Select Save and train to begin training your example files. If your explanation is configured sufficiently, you will see a match in the evaluation column (Figure 8). If you see any mismatches in the evaluation column, this means the explanation is not sufficiently configured, and if this happens, you need to go back to your explanation and edit it, or include additional explanations to help the classifier to read the documents.
With the training now completed, we can optionally test more files against the model from the Test tab, and then exit the training (Figure 9).
The model is now trained and may be applied to document libraries at this point to apply the content type of SOW to matching content in the library. However, we may optionally extract content from the model to be displayed in additional columns in document libraries where the model is applied.
From the model, we select Create extractor which starts the New entity extractor (Figure 10). There are many things that can be extracted from documents using document understanding models. In this example, we extract the issue date of each Scope of Work.
We use the preview pane (Figure 11) to scroll through each document. On each Scope of work, we highlight the Date, then move to the next document. As we progress through the documents selecting the dates, the labels are applied.
The final document in the list is a negative example. Therefore, we choose No label for this document. The labeled examples are shown in Figure 12.
From the Train tab in the extractor, we add an explanation to help identify the information we wish to extract from matching documents. In this example, we choose the option of + Add a list of phrases from a template and select the Date (numeric) option (Figure 13).
To narrow the search parameters for the explanation, we scroll down to the Advanced settings and choose to search at the beginning of the file where the Scope of Work date is included.
We choose Save and train and the evaluation process accurately predicts a match on the trained files, with the right-side preview pane highlighting the predicted label in green (Figure 15).

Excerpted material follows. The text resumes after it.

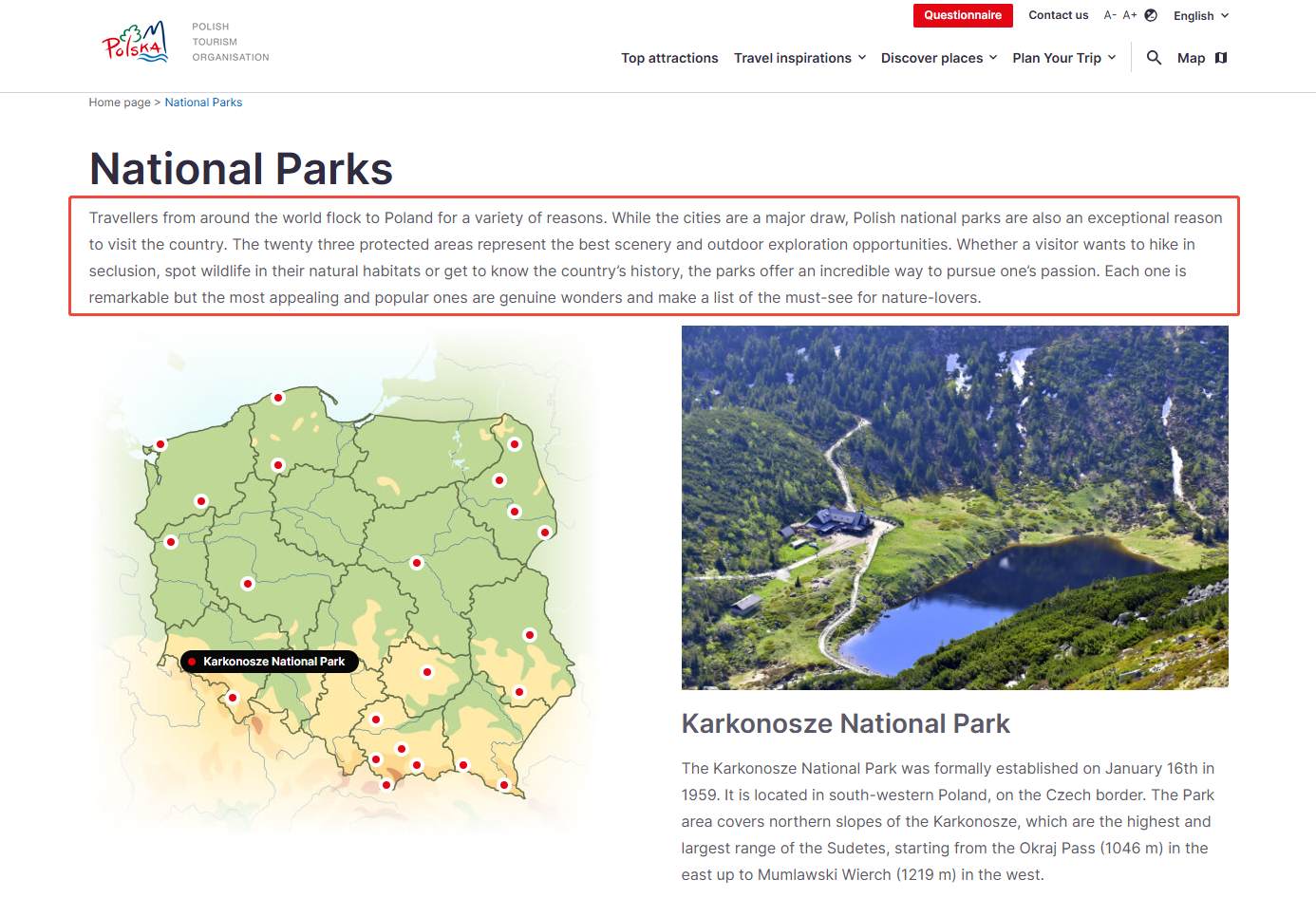Click red dot inside Karkonosze National Park label
1316x898 pixels.
click(x=192, y=662)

Our extractor is now completed, and we choose the Test tab and select Exit training. This takes us back to the main model page where we now move to the final step of applying our model to a document library.

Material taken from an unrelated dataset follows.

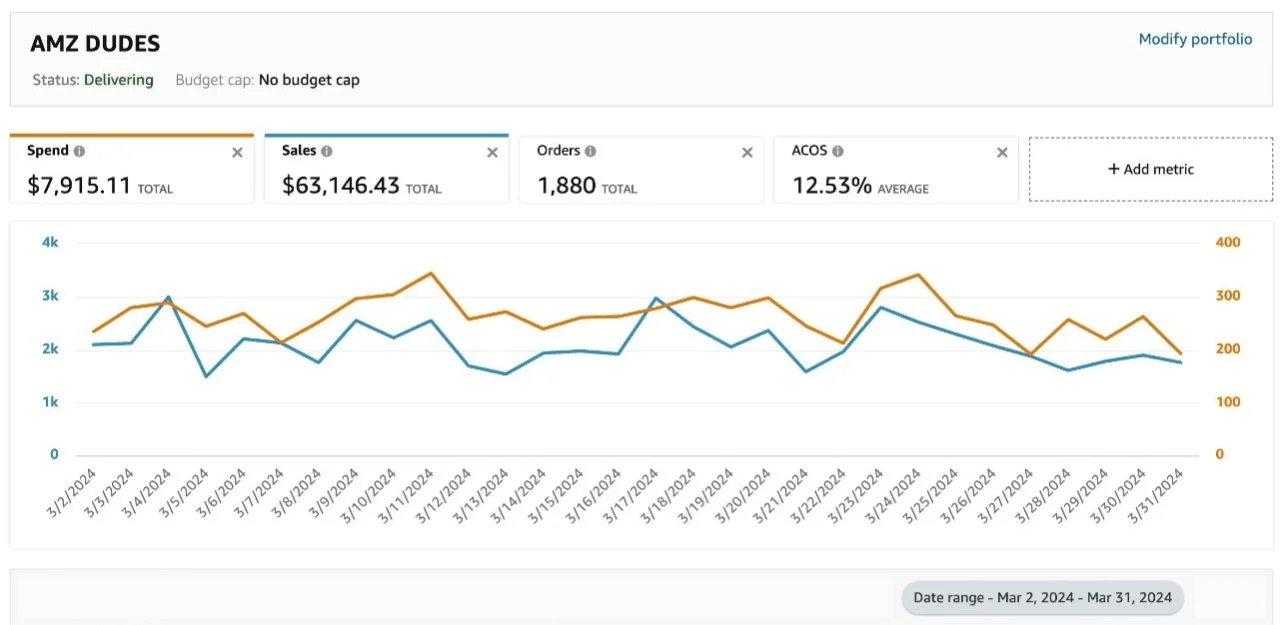Remove the Spend metric card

With our model now created, trained, and extractors included, we now apply the model to a document library (Figure 16).
With the model applied, we navigate to the document library. We see that the column view for the library includes some new columns which show the Content Type, Date issued, Retention label, Confidence Score, and Classification date.
Figure 18 shows Scopes of work uploaded to the library and correctly identified as the content type of SOW, the issue date has also been extracted into a column, and the correct retention label has also been applied. Note however that the non matching Marketing agreement document is not matched to the model and remains as a standard content type.

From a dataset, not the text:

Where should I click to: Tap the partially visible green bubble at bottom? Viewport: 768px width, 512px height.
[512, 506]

Any documents uploaded to this document library going forward will be assessed and matched to the model where relevant. It’s also possible to manually classify and extract information from documents by selecting the files and choosing the Classify and Extract option from the menu.
SharePoint Syntex Document Understanding models are a very effective way to classify documents in your SharePoint Online document libraries, and automate the extraction of the information you need quick and easy access to from these documents. The ability to apply retention labels using models is also a big plus, and with sensitivity labels on the way, Syntex offers powerful compliance capabilities.
Document understanding models are only one of the models available with SharePoint Syntex however, and in the next part of this series, we will examine the other option which is forms processing models.